Columns — Effective (Equivalent) Length For a column with one end fixed and the other end hinged (pin), what is the correct relation between equivalent length L and actual length l?

Introduction:
Euler buckling strength depends on the effective (equivalent) length, which incorporates end restraints.

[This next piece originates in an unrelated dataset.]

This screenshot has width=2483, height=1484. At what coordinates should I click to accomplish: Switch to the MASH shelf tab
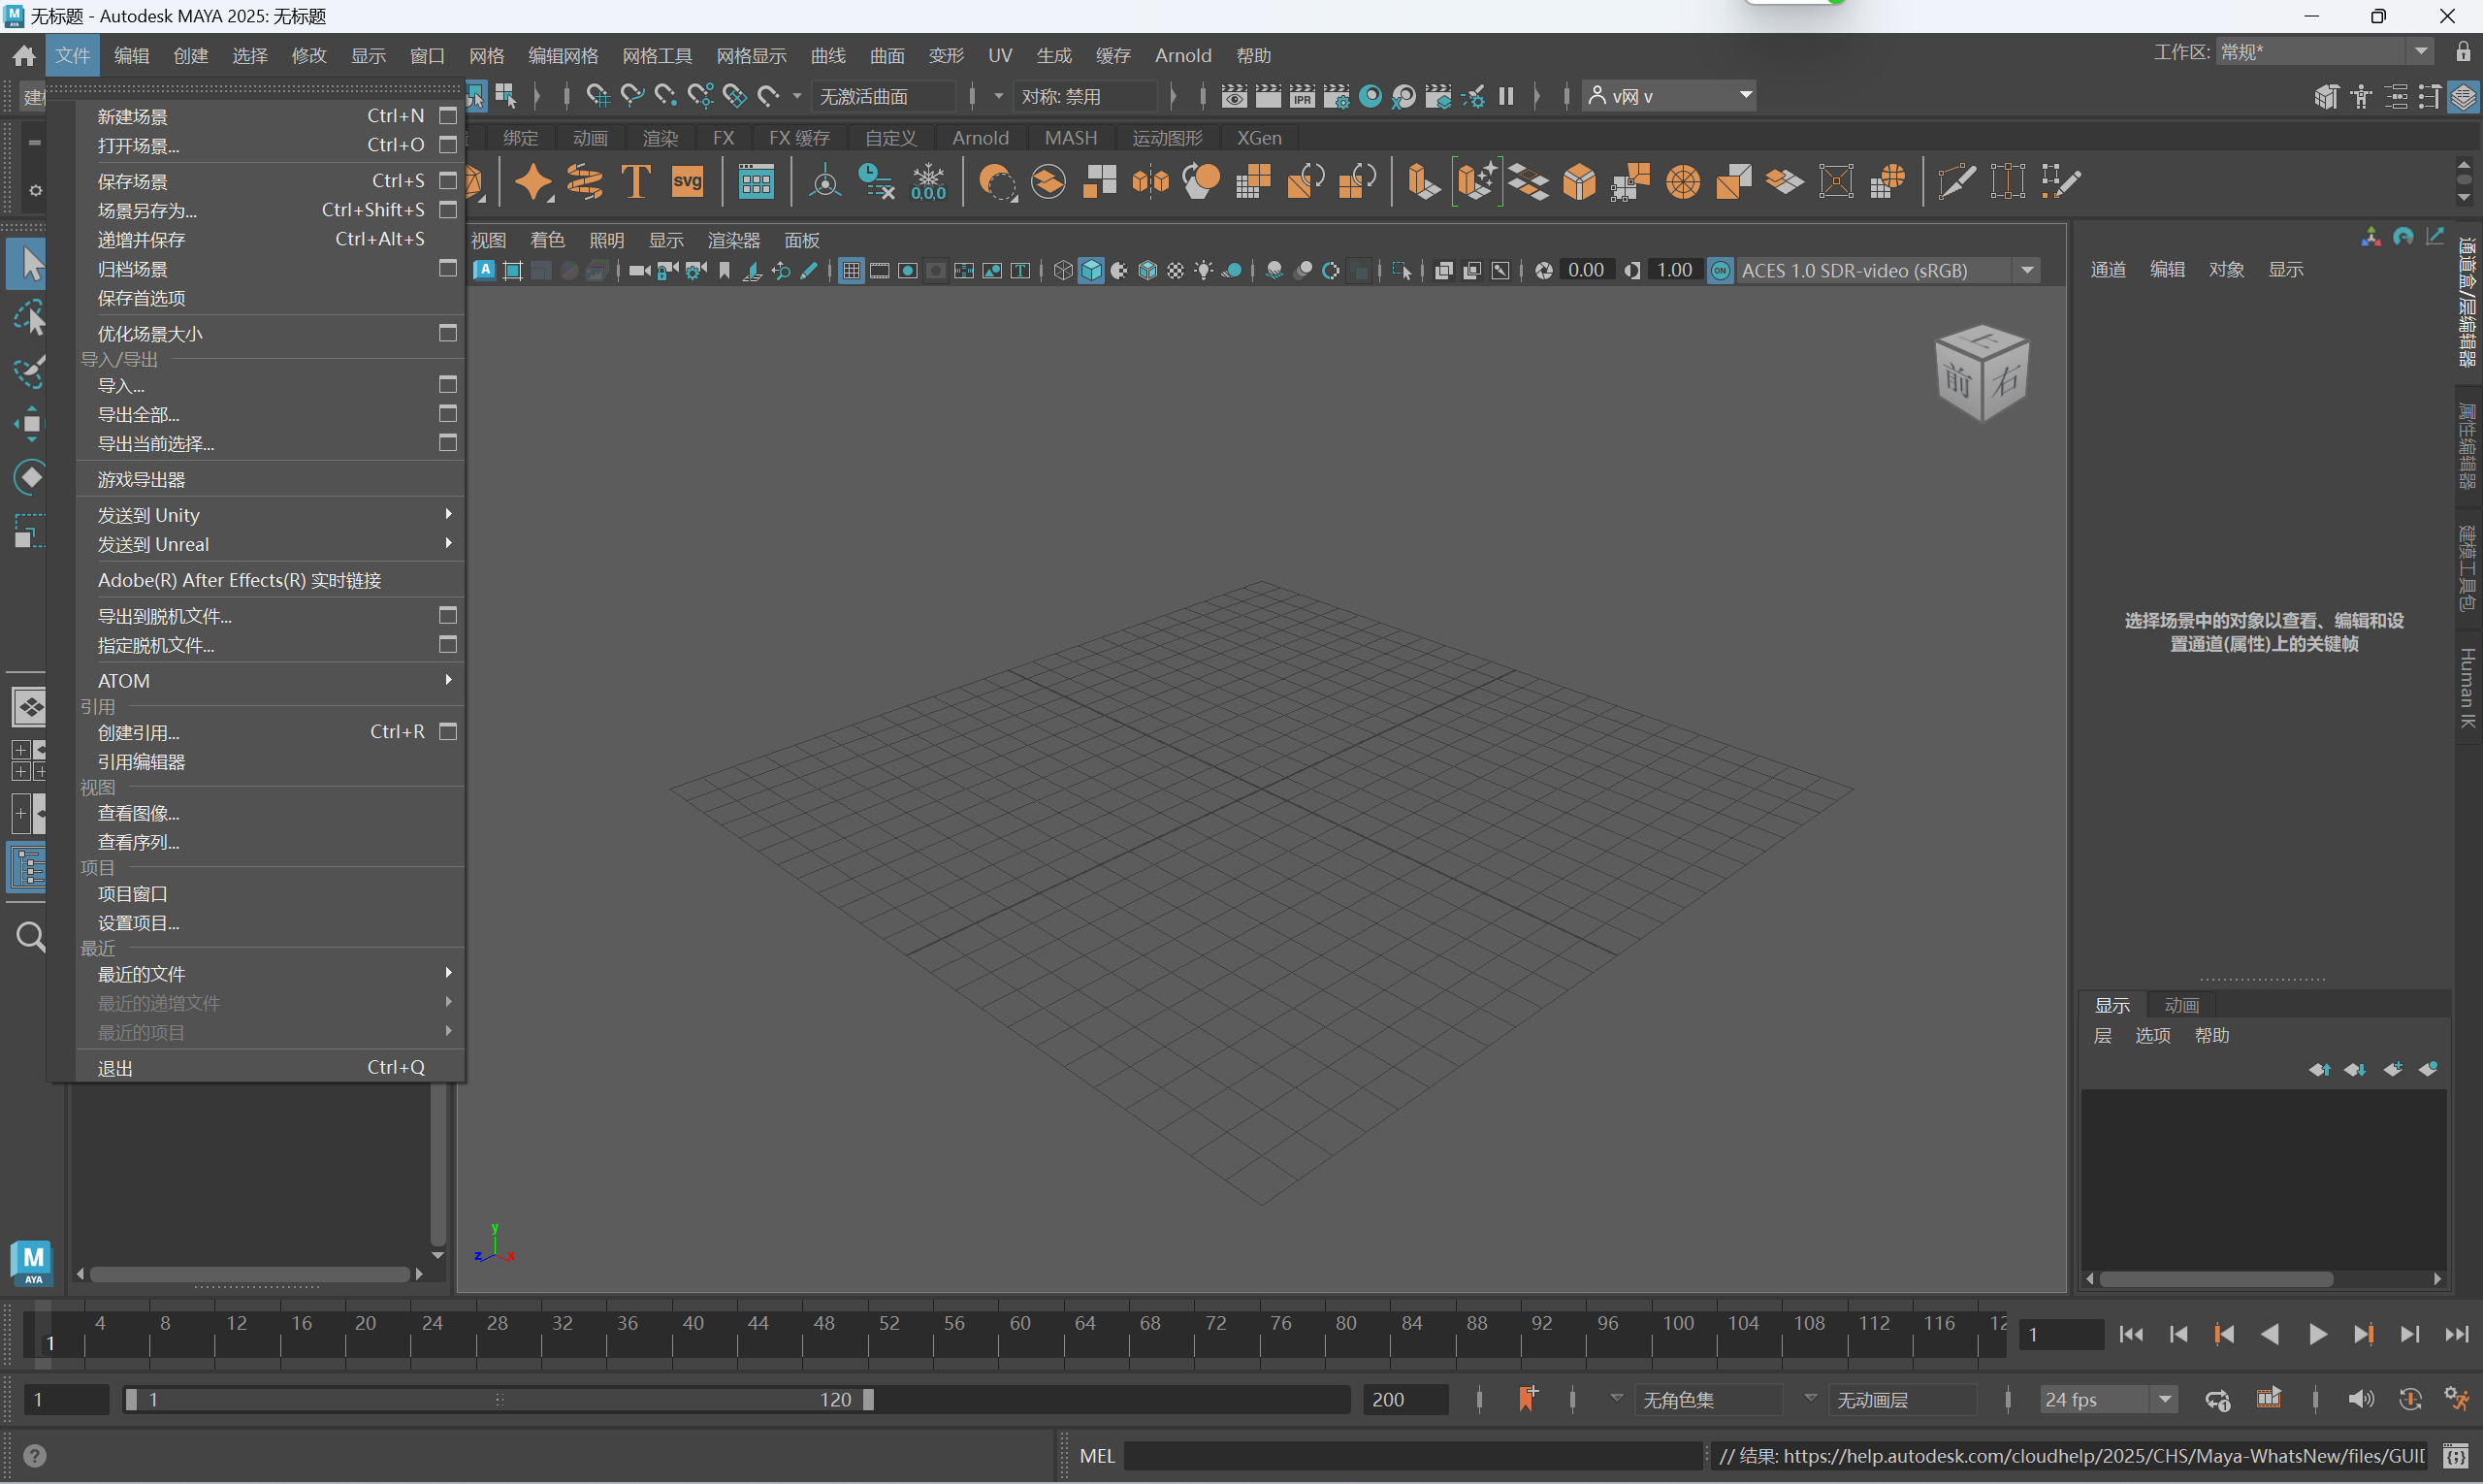[x=1070, y=138]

Different end conditions lead to different buckling half-wavelengths, captured by L = K * l, where K is an end-condition factor.

Given Data / Assumptions:

• Straight prismatic column, elastic behavior.
• One end fixed (no rotation, no translation), other end hinged (rotation free, no translation).
• Axial concentric compression.

Concept / Approach:
For fixed–pinned columns, the end-condition factor K is approximately 0.7. In many exam standards, this is exactly taken as 1/√2 ≈ 0.707. Thus, the equivalent length L = K * l = l/√2.

Step-by-Step Solution:
General Euler: P_cr = (pi^2 * E * I) / (L^2)Introduce L = K * l for end restraints.For fixed–pinned: K ≈ 0.7; widely tabulated as K = 1/√2.Therefore L = l/√2 gives the correct effective length.

Verification / Alternative check:
Compare to other cases: pinned–pinned K = 1, fixed–fixed K = 0.5, fixed–free K = 2. The value for fixed–pinned fits this sequence.

Why Other Options Are Wrong:
L = l/2: corresponds to fixed–fixed, not fixed–pinned.L = l: corresponds to pinned–pinned.L = 2l: corresponds to fixed–free (cantilever).

Common Pitfalls:
Memorizing formulas without linking them to end restraints and mode shapes.

Final Answer:
L = l/√2